Filters and focus (like breakdown)

On the View storyboard page, Filter scenes (locations and scene subset) stays available even in one scene at a time mode so you can narrow which locations or scenes appear before you export or share. On Edit storyboard, when you work on one scene at a time, the bar under the scene jump hides Show all scenes and Filter scenes. Use View storyboard to filter by location or scene; turn on Show all scenes on the edit page to bring those controls back for the full strip. Open Filter scenes for both filter types in one panel:
  • Locations: Show only scenes linked to one or more breakdown locations. Scene numbers stay visible everywhere so repeated headings (many INT. HOUSE scenes, for example) stay distinct.
  • Scenes: Check specific scenes to hide the rest. Leave all unchecked to show every scene that passes the location filter.
Reset filters (at the bottom of the same panel when something is filtered) removes location, scene subset, jump focus, and show-all. Filter choices are kept when you add panels (including from Turbo updates).
  • One scene at a time (default): The strip shows one scene’s panels at a time. The URL includes focus_scene_id so links are shareable. Open the jump control at the top of the view bar to search by name or number and jump to another scene (similar to the shot list scene jump).
  • Show all scenes: Turn this on to stack every filtered scene on one long page. Turn it off to go back to one scene at a time.
  • Scene picker: When you are not in the default one-scene-at-a-time view, a row below the strip lists scenes: click Sc. N or the slugline to jump with the same filters, or use + on a chip. In one-scene-at-a-time mode, use the jump control in the view bar, Add panel at the top of Build panels, or + Add panel to Sc. N under that scene (the picker row is hidden).
To move a panel to a different scene, remove it and re-add it to the correct scene. Shared view links respect the same URL filters so collaborators can open a narrowed storyboard view.

Exporting a PDF

This works like the shot list: use Filter scenes, jump focus, or Show all scenes / one scene at a time so the on-page strip shows exactly what you want, then export. The generated sheet PDF only includes panels in that view (one scene, one location’s scenes, or a hand-picked subset). Panels render three per row by default, with optional scene headings and notes.
  1. Scroll the storyboard strip and use Filter scenes, Show all scenes or one scene at a time, and the scene jump control on the edit page until the panels above match what you want in the PDF.
  2. On the show page, optional layout toggles (header, footer, scene groupings, borders, images, numbers, descriptions) live under More, then Sheet PDF layout. Same idea as Adjust columns on the shot list.

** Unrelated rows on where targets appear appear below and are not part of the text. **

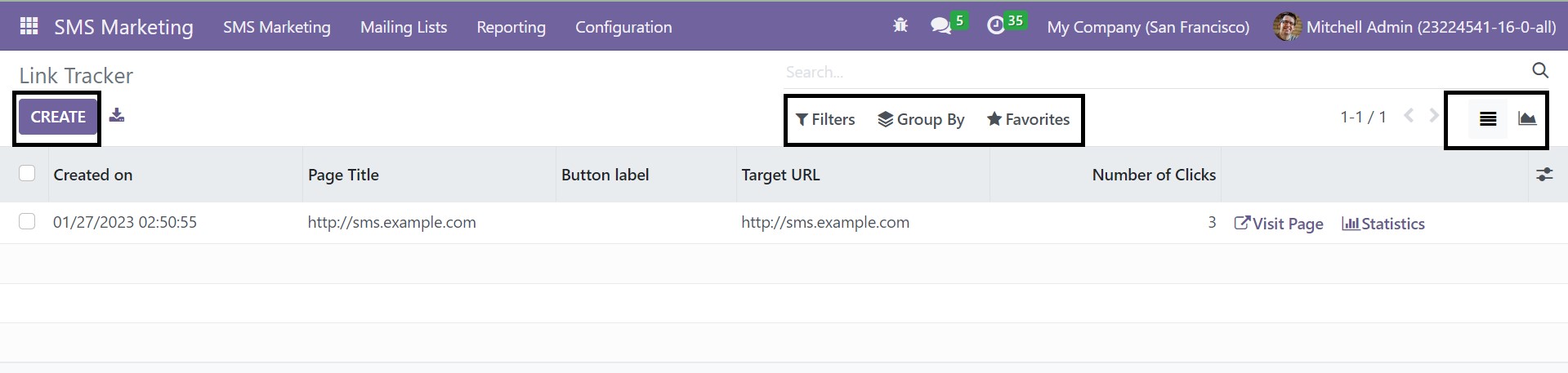This screenshot has height=373, width=1568.
Task: Expand the Group By dropdown
Action: 921,119
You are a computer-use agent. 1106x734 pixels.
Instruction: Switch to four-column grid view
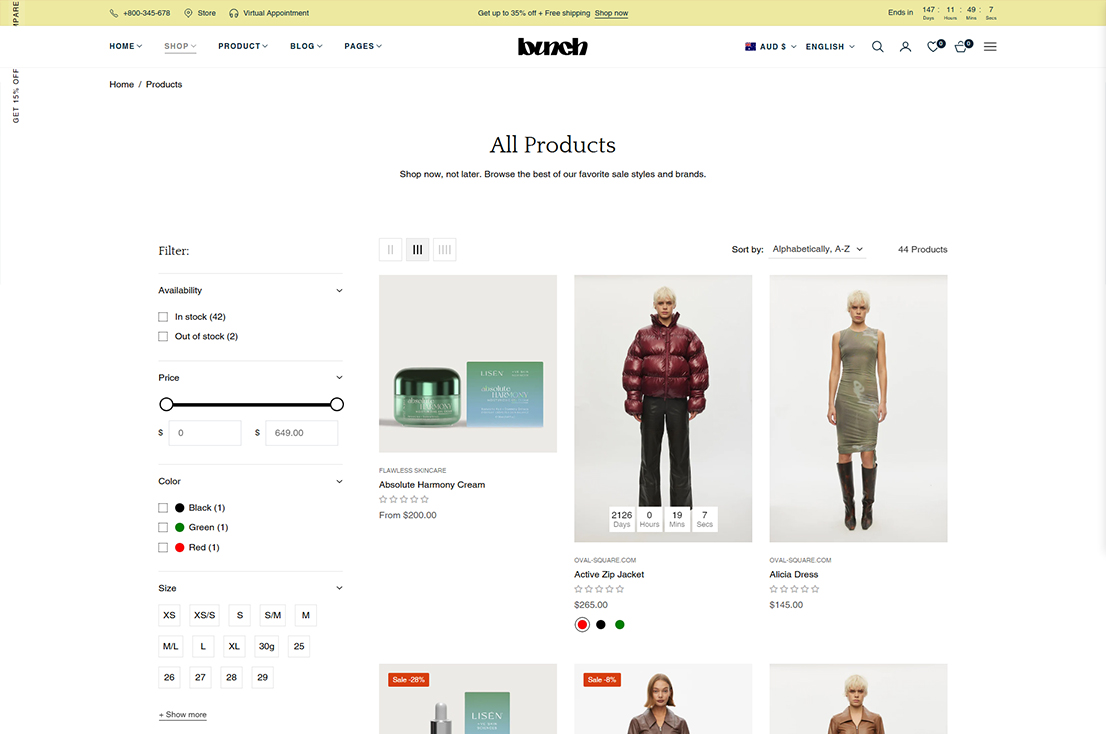pyautogui.click(x=444, y=250)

Changes save automatically when you change a checkbox.
  3. Click PDF in the header, then Export storyboard sheet PDF. The app sends your current filters with the export.
  4. When the file is ready, use PDF then Download storyboard sheet PDF. The download matches the same filters as the page URL. If you change filters or panel order after exporting, export again before downloading.
If panels or layout options changed since the last export, or your filters no longer match the last export, the UI will ask you to export again. Note: if you only uploaded a storyboard PDF, use Download uploaded PDF instead of the generated sheet.

Sharing the storyboard

  1. Click Share on the storyboard page.
  2. Click Create view-only link to generate a shareable URL.
  3. Copy the link and send it to anyone who needs to see the storyboard. They do not need a Spell Slate account.
  4. To remove access, click Revoke link in the same modal.
The shared view shows both the uploaded PDF (if any) and the panel strip.

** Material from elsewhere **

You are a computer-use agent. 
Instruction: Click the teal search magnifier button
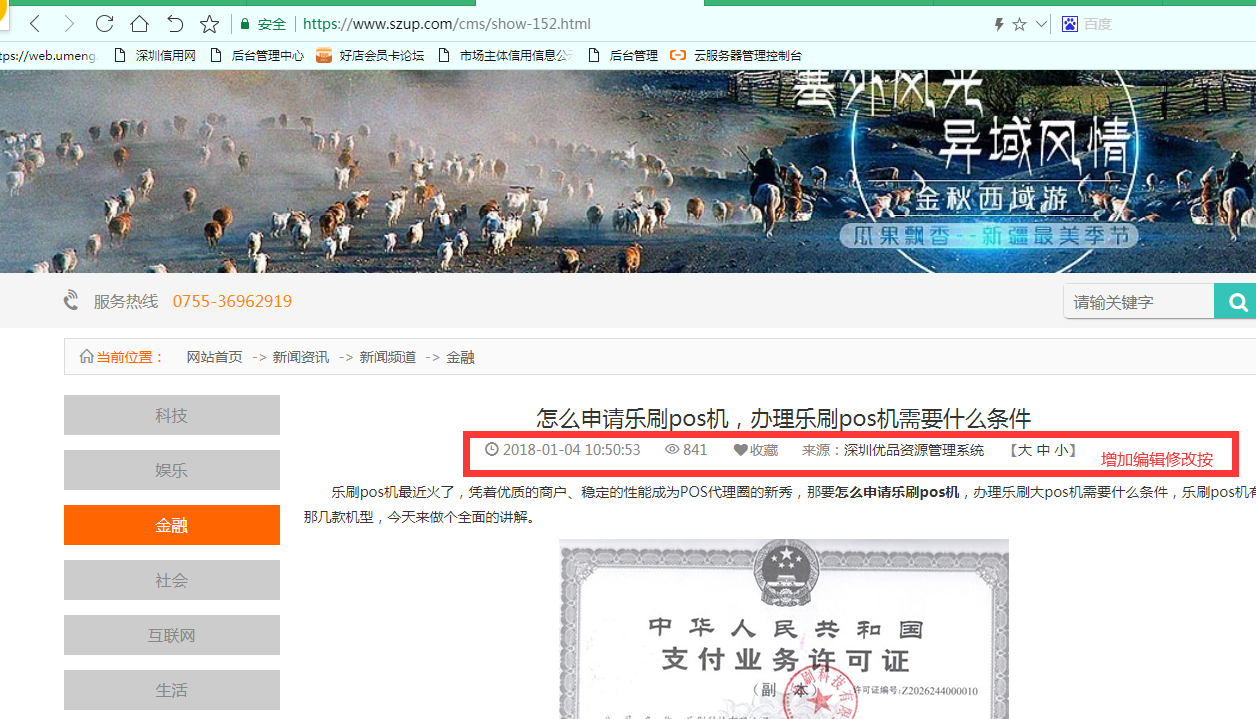coord(1237,302)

Storyboard on the Day Bible

If your project has a storyboard and you can edit the storyboard (owner, org admin, or member with shot list edit permission), a Storyboard card appears on the Day Bible for each shoot day. This matches who can download the exported PDF from the storyboard page, so you do not see a Day Bible link that then fails with an error. The card links to:
  • The uploaded PDF, if one is attached.
  • The exported panel PDF, if panels have been exported.
  • The storyboard show page otherwise.
If you only have view access to the project, open the storyboard from Visual then Storyboard, or use a Share link if someone sent you one.